Reproduce the entries verbatim, beginning at the line that contains "Task: Click the Stunden unit addon under Bis" and ending after the line that contains "Uncheck the 头盔*1".

* Dataset extract:
....

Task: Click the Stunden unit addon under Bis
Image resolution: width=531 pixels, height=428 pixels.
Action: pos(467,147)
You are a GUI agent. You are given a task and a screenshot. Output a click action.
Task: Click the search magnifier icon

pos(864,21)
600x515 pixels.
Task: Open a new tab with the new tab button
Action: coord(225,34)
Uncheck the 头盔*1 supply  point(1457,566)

....

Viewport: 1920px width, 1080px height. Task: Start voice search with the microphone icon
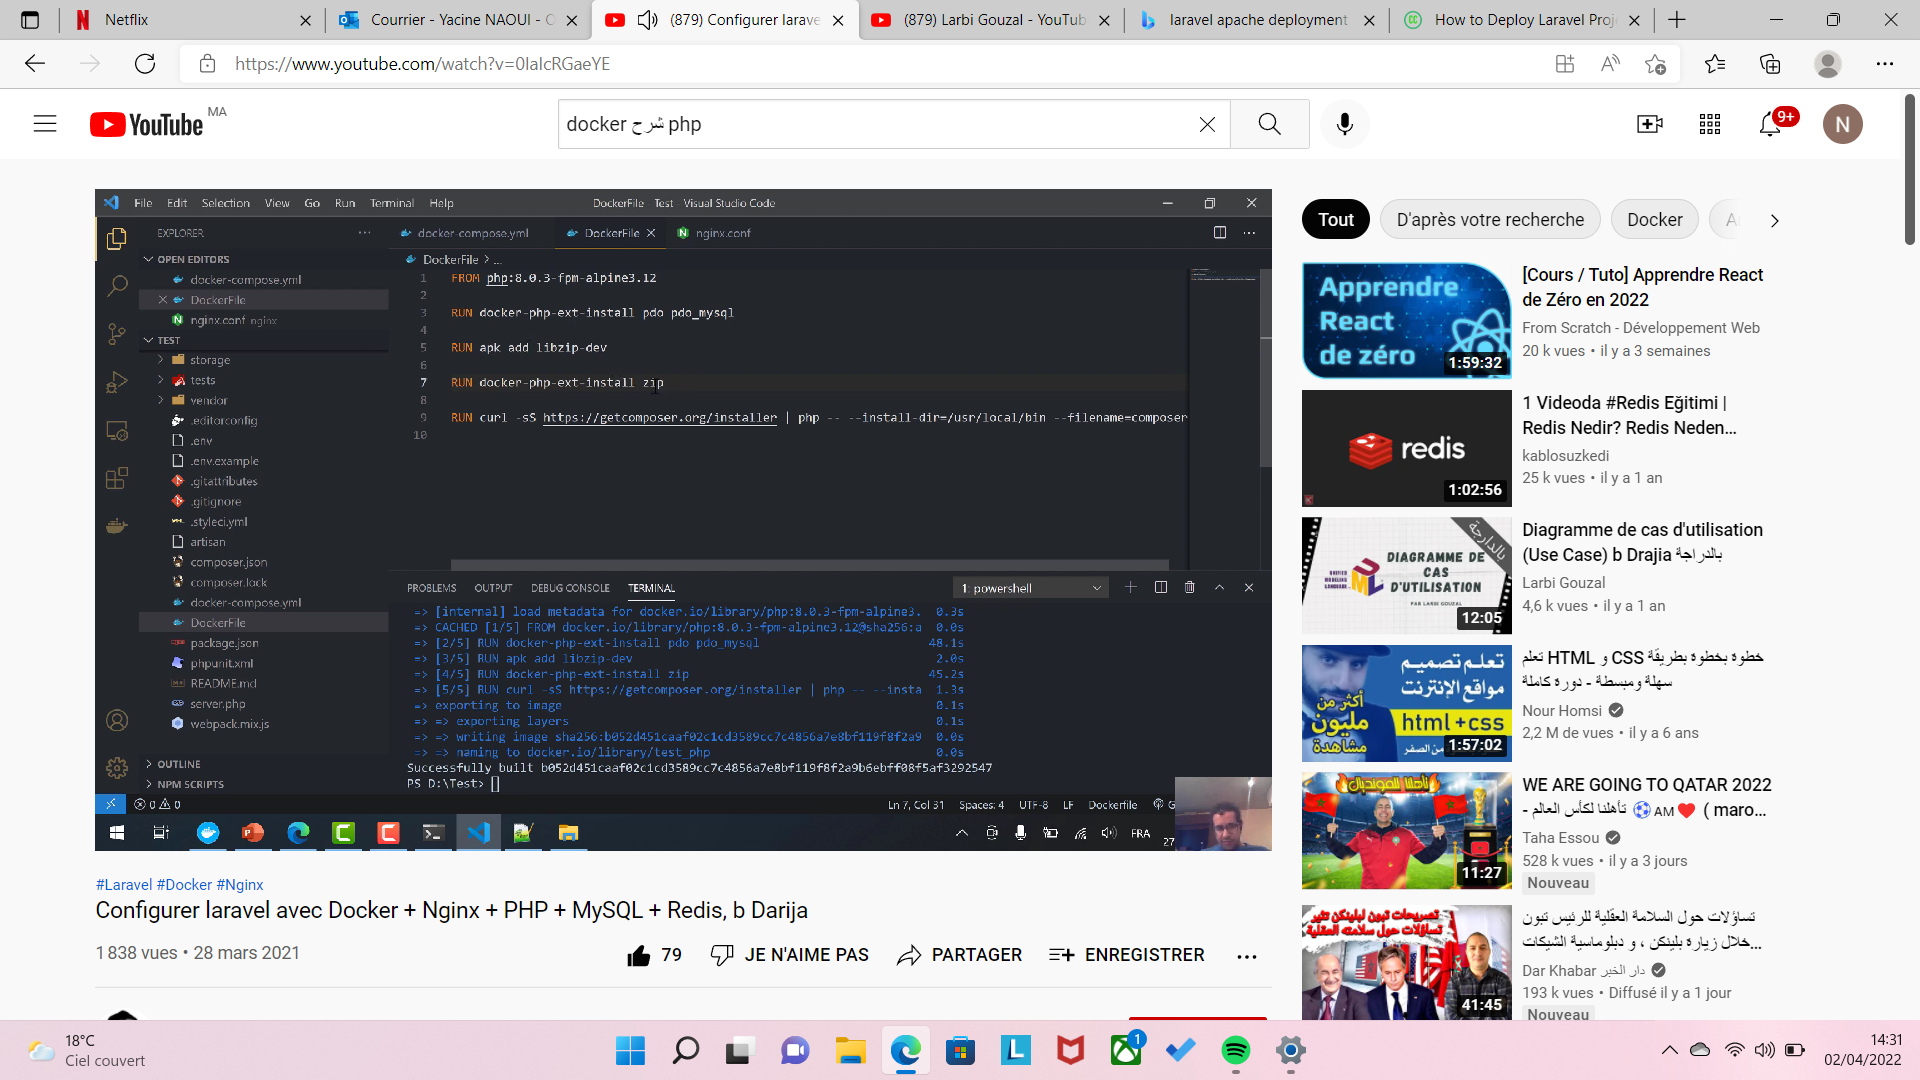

....

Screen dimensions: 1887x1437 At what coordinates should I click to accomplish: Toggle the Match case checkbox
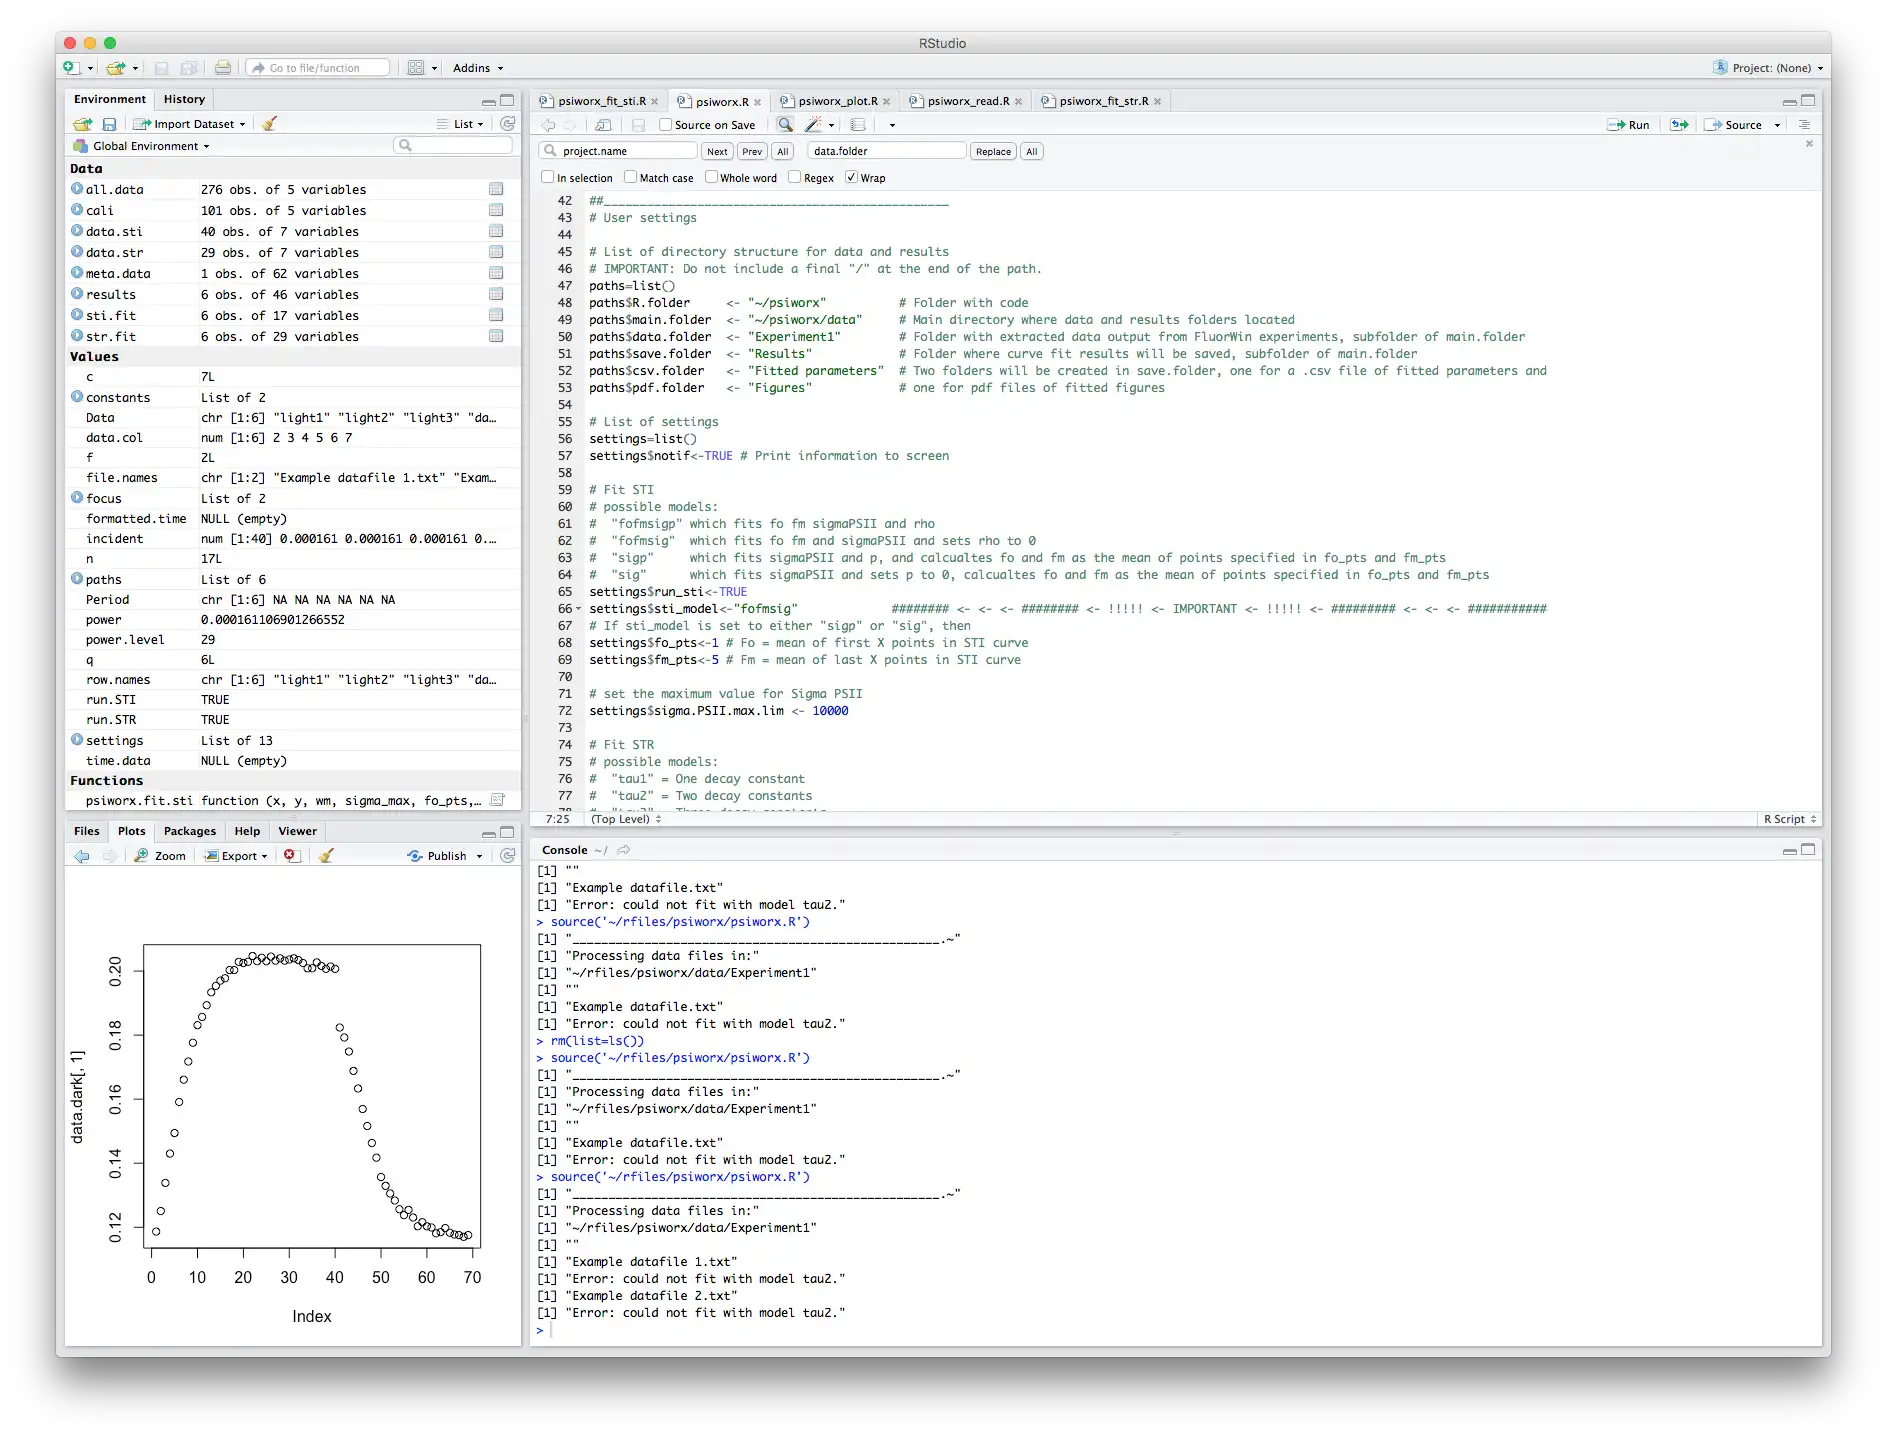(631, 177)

....

* Correct response:
Task: Click the Stunden unit addon under Bis
Image resolution: width=531 pixels, height=428 pixels.
Action: pos(467,147)
You are a GUI agent. You are given a task and a screenshot. Output a click action.
Task: Click the search magnifier icon

pos(864,21)
600x515 pixels.
Task: Open a new tab with the new tab button
Action: coord(225,34)
Uncheck the 头盔*1 supply  point(1457,566)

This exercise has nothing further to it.